Texto presentado:
━━━

Recuerdo mi infancia viendo a padres y, sobre todo, madres, pasar lo que llamaban crisis de los 40 de una forma traumática para ellos mismos y los que les rodeaban. Lo recuerdo con miedo, o al menos, ansiedad.
Recientemente he cumplido los 40 y he pasado por una crisis, sí, pero muy muy diferente.
Me convertí en madre por primera vez cuando me embaracé con 34 años de edad. Aquel bebé nunca llegó a nacer, pero soy de la opinión de que eres madre cuando lo sientes, y yo lo sentí con aquella primera prueba de embarazo. Mi primera hija nació cuando yo tenía 35 años, y mi segunda, 3 años después.

━━━

Ejercicios y tareas:
1 > Según el texto sobre la crisis de los 40, ¿a qué edad tuvo quien escribe a su primera hija?
2 > Reproduce sin cambios el fragmento del texto sobre la crisis de los 40 que va desde "Recuerdo mi infancia" hasta "3 años después.".
Los datos no hacen falta para nada de lo que aquí se pide.

Material proporcionado:
━━━

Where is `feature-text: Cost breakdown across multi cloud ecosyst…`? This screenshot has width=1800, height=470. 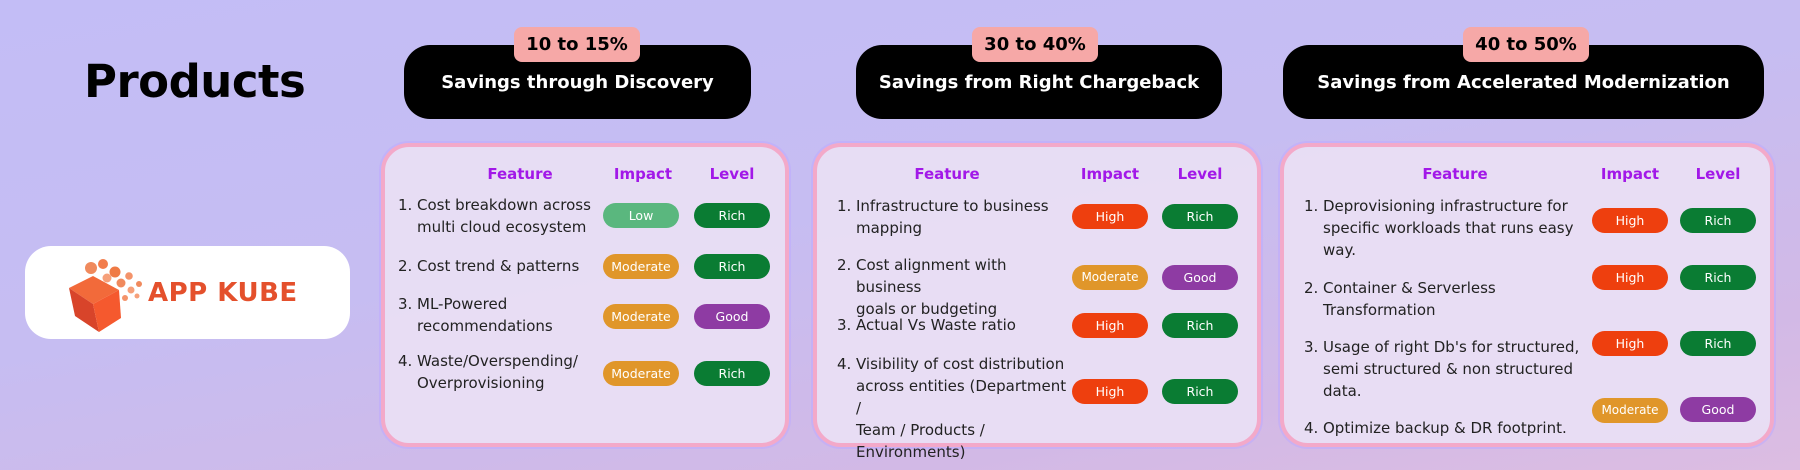
feature-text: Cost breakdown across multi cloud ecosyst… is located at coordinates (504, 216).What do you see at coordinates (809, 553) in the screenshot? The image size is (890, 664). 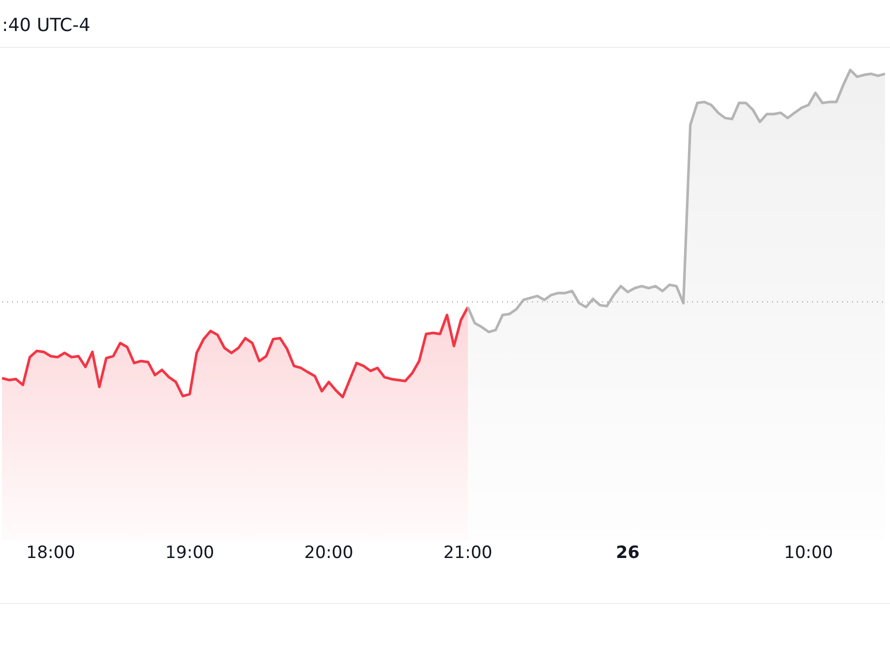 I see `x-tick-label: 10:00` at bounding box center [809, 553].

━━━

Respuestas en orden:
1 > A los 35 años.

2 >
Recuerdo mi infancia viendo a padres y, sobre todo, madres, pasar lo que llamaban crisis de los 40 de una forma traumática para ellos mismos y los que les rodeaban. Lo recuerdo con miedo, o al menos, ansiedad.
Recientemente he cumplido los 40 y he pasado por una crisis, sí, pero muy muy diferente.
Me convertí en madre por primera vez cuando me embaracé con 34 años de edad. Aquel bebé nunca llegó a nacer, pero soy de la opinión de que eres madre cuando lo sientes, y yo lo sentí con aquella primera prueba de embarazo. Mi primera hija nació cuando yo tenía 35 años, y mi segunda, 3 años después.